Le contexte

Nous sommes dans un période de grands bouleversements. Les évolutions du climat impactent notre manière de vivre. Ces évolutions doivent être prises en compte pour préserver au mieux notre qualité de vie et l’avenir de notre si fine couche terrestre. La situation est compliquée parce que notre monde est morcelé et chaque pays est plus ou moins avancé en terme de civilisation et politiquement tout aussi différent. Dans chacun de ces pays, des groupes politiques ou associatifs défendent des points de vue différents afin de faire évoluer la législation. Mais qui dit politique, dit intérêts électoraux qui sont souvent contradictoires avec l’intérêt réel général, que ce soit à court terme, moyen terme ou long terme.

Nous devons prendre du recul, être compétents au maximum dans notre domaine, et bien intégrer le contexte historique pour voir un peu plus loin que le bout de notre nez. Notre point de vue et le point de vue de la population sont alimentés par les médias. Or, en regardant de manière très précise les domaines que nous connaissons, nous constatons que ceux qui mettent en avant leur qualité déontologique et la réalité de leur reportage sont souvent les plus tendancieux, dogmatiques ou politisés.  Le propos est considéré comme vrai si il répond  aux objectifs du groupe.

Prenons un exemple qui nous concerne pour rendre plus concrètes nos remarques : l’élévation du niveau de la mer. La terre évolue en permanence avec de grosses variations et ces variations n’ont pas attendu l’arrivée de l’homme sur terre pour se produire.

Eruptions volcaniques gigantesques, météorites, ères glacières et bien sur élévation du niveau de la mer lié au réchauffement. Le souci c’est que l’homme a considéré que la terre était figée et s’est implanté majoritairement en en bord de mer comme il s’est implanté dans la zone riche des volcans ou tout va bien tant qu’il n’y a pas de nouvelles éruptions.

Donc le problème n’est pas l’élévation du niveau de la mer qui est assez faible en ce moment comparé aux milliers d’années qui ont précédé. Le problème est que l’espèce humaine, qui se multiplie en permanence, domestique la côte et le bord des rivières et des fleuves.

Mais on voit, qu’après une période de stabilité comme il y en a eu de nombreuses entre les ères glaciaires et les réchauffements, le niveau augmente à nouveau, certes de manières faible au regard des derniers 20.000 ans, mais suffisamment pour poser un problème majeur aux populations. Le tableau ci-après le montre sur une période plus courte.

Certes, l’action de l’homme joue dans le réchauffement climatique et accélère un processus sans doute déjà engagé, mais si un pays seul adopte des lois contraignantes, son action sera infime, mais ses coûts de production vont s’envoler et sa compétitivité s’effondrer. Alors et très rapidement, il n’aura plus les moyens d’agir !

On le voit pour l’agriculture ou la pêche, le gouvernement doit faire marche arrière en permanence face aux réactions des professionnels qui deviennent de plus en plus violentes car c’est leur avenir qui est en jeu.
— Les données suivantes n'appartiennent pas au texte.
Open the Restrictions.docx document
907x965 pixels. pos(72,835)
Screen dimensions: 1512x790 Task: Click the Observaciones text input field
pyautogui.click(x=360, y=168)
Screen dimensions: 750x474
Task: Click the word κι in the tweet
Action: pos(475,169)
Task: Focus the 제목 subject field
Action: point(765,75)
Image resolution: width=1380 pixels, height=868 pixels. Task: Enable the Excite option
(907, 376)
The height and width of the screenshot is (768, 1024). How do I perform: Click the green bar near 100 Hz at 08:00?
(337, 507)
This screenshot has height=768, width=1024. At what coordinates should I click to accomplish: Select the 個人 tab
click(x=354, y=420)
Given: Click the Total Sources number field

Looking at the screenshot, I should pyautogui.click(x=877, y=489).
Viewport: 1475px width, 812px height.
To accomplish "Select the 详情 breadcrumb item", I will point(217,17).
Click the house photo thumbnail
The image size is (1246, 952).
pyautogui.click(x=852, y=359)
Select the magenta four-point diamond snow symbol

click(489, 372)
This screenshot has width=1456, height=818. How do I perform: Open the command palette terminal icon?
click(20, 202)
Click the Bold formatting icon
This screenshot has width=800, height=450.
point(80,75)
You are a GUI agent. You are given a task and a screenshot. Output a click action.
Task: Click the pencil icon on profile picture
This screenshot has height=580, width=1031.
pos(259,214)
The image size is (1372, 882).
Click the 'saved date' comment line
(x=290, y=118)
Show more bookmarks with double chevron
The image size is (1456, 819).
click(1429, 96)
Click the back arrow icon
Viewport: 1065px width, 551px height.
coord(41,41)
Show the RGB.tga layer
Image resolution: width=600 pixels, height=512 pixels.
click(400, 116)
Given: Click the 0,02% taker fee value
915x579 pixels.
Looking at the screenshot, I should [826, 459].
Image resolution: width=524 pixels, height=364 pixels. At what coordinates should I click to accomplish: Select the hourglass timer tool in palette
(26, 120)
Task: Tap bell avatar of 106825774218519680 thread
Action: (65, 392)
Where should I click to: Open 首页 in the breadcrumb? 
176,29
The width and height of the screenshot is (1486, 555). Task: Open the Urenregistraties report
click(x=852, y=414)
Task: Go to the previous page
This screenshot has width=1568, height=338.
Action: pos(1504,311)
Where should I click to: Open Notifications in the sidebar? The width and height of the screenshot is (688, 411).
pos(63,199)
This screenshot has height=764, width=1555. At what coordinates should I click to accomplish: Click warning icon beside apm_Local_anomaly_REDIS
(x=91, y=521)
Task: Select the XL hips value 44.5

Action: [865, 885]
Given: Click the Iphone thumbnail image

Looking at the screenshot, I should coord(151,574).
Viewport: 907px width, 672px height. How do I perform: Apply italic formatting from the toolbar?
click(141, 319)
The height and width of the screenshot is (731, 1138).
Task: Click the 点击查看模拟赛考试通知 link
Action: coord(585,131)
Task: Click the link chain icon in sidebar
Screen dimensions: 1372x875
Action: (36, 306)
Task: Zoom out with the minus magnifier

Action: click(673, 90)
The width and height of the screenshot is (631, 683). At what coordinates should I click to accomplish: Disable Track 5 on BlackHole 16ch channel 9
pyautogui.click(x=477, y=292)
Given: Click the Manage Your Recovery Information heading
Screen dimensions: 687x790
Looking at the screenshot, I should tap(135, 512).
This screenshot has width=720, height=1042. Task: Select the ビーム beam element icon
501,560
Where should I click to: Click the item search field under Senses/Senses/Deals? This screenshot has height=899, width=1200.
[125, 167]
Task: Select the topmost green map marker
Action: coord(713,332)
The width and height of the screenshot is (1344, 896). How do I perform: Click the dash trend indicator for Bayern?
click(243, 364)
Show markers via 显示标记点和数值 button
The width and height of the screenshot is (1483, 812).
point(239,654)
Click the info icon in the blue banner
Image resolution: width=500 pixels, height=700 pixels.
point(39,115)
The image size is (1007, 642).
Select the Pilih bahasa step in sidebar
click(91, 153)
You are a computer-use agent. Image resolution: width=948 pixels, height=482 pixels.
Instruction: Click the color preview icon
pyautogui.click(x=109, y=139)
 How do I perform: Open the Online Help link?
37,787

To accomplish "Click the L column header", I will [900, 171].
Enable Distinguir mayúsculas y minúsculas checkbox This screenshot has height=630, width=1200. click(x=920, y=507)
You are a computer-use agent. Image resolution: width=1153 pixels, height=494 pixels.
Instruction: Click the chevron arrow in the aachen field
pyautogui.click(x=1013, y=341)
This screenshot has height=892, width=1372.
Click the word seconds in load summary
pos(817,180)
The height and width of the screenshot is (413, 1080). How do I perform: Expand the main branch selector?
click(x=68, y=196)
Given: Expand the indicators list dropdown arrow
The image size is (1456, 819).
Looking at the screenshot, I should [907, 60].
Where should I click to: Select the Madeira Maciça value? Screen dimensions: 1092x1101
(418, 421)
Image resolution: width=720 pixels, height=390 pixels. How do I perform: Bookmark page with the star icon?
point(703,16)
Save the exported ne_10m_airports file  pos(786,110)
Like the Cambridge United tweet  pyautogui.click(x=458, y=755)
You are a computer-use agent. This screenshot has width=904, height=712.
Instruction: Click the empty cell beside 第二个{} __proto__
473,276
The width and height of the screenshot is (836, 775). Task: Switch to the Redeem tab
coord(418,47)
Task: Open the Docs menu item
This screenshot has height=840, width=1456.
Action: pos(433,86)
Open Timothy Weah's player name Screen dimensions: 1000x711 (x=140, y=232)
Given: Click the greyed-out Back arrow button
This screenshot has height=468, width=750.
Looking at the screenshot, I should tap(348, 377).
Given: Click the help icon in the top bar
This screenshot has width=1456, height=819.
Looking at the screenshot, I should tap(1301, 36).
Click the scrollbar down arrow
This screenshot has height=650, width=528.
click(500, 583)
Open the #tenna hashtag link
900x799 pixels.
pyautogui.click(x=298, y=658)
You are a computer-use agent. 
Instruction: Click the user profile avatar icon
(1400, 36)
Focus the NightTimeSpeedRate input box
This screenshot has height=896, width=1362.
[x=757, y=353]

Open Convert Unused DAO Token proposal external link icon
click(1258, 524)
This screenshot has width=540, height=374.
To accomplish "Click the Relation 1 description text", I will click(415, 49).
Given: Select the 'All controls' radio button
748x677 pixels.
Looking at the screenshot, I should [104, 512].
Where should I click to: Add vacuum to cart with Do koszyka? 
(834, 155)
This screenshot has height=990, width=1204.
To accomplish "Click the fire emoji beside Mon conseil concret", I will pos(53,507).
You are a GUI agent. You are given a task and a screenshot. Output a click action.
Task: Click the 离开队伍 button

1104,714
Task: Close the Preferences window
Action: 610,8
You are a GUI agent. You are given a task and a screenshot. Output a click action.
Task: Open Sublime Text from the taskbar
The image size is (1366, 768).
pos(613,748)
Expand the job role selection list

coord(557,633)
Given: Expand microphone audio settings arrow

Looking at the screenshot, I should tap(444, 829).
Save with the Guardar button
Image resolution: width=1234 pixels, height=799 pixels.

Il en est de même pour l’évolution des règlementations en mer. Les décisions sont poussées par des associations ou groupement politiques essentiellement urbains qui n’ont qu’une obsession : interdire, interdire, toujours interdire plus… Et les élus et administrations sont dans la même veine. Elles s’appuient sur ces minorités agissantes et bruyantes portées par des médias pour pondre de nouvelles contraintes. Que restera-t-il bientôt aux humains ? Sans doute que des chemins balisés sans plus aucun espace de liberté ni d’activité. Alors la liberté se cherchera dans l’illégalité. Nos jeunes n’auront plus que ce que l’on voit dans les milieux très urbanisés et pauvres : L’alcool, la drogue et toutes les autres activité illégales…

C’est là que l’on prend conscience que les activités de plein air dans la nature ont leur fonction vitale d’équilibre pour toutes les tranches d’âges et catégories sociales.